D’où la question: Pourquoi le gouvernement des Etats-Unis a-t-il autorisé la présence de ses citoyens dans la zone de sécurité. Je soupçonne qu’il l’a fait pour organiser une petite guerre victorieuse. Et lorsque cela a échoué, on a agité l’épouvantail russe afin de rassembler les Américains autour d’un des deux candidats à la présidence, naturellement celui du parti au pouvoir. Parce que seul ce parti dispose de ce genre de moyens. Ce sont là mes hypothèses. Que vous soyez d’accord ou pas, elles ont le droit d’exister puisque nous avons trouvé des traces laissées par des citoyens américains dans la zone des combats.»

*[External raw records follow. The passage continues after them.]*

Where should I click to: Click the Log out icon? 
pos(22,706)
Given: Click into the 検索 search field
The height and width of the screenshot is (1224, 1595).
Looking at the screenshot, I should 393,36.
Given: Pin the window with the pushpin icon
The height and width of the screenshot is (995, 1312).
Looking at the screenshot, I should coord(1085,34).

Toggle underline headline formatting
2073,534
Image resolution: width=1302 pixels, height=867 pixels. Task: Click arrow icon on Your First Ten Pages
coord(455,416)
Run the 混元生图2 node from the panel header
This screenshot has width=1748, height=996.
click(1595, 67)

Dans une dernière partie, Poutine insiste sur le fait que son pays, malgré les critiques adressées à la politique russe, tient à entretenir de bonnes relations commerciales avec l’Occident et en particulier avec l’Europe:

«Nous cherchons à entretenir des relations commerciales normales avec tous nos partenaires. Nous sommes un partenaire très sûr, nous n’avons jamais laissé tomber personne.
Par exemple, lorsqu’au début des années 1960, nous avons installé le pipeline traversant l’Allemagne, nos partenaires d’outre-mer ont conseillé aux Allemands de ne pas accepter le projet. Il faut que vous le sachiez. Mais le gouvernement allemand a pris à l’époque la bonne décision et le pipeline a été construit en collaboration avec l’Union soviétique. Aujourd’hui, il constitue une source sûre d’approvisionnement de l’économie allemande en hydrocarbures. Chaque année, l’Allemagne reçoit 40 milliards de mètres cubes et nous garantissons qu’il recevra cette année la même quantité que l’année dernière. Et maintenant jetons un coup d’œil global sur le sujet. Quelle est la structure de nos exportations vers les pays européens et également vers l’Amérique du Nord? Ce sont à 80% des matières premières: pétrole, gaz, pétrochimie, bois, divers métaux, engrais chimiques. L’économie mondiale et l’économie européenne ont un grand besoin de ces matières premières. Elles sont très demandées sur les marchés mondiaux. Nos possibilités d’exportation dans le domaine de la haute technologie sont encore trop réduites. Malgré l’accord entre l’Union européenne et la Russie dans le domaine du combustible nucléaire, nous ne sommes pas autorisés à pénétrer sur le marché européen et c’est illégitime. C’est d’ailleurs à cause de l’attitude de nos amis français. Ils le savent. Nous en avons longuement discuté avec eux.
Si quelqu’un est opposé à ces relations commerciales avec la Russie, nous sommes impuissants là-contre. Mais nous espérons que nos partenaires honoreront leurs obligations de la même manière que nous le ferons.
Ce que je viens de dire se rapporte à nos exportations. En ce qui concerne vos exportations, c’est-à-dire nos importations, la Russie est un marché très sûr et un grand marché. Je n’ai pas les chiffres exacts mais les livraisons de l’industrie des machines allemande vers la Russie croissent d’année en année. Elles sont importantes. Si quelqu’un ne veut plus nous livrer ses marchandises, nous les achèterons ailleurs.
Nous plaidons en faveur d’une analyse objective de la situation et espérons que la raison et la justice l’emporteront. Nous sommes victimes d’une agression et souhaitons que nos partenaires européens nous sou­tiennent.»    •
(Traduction Horizons et débats)

1    On peut la lire à l’adresse www.tagesschau.de/ausland/putininterview100html et en visionner la vidéo à l’adresse www.tagesschau.de/multimedia/video/video371414html.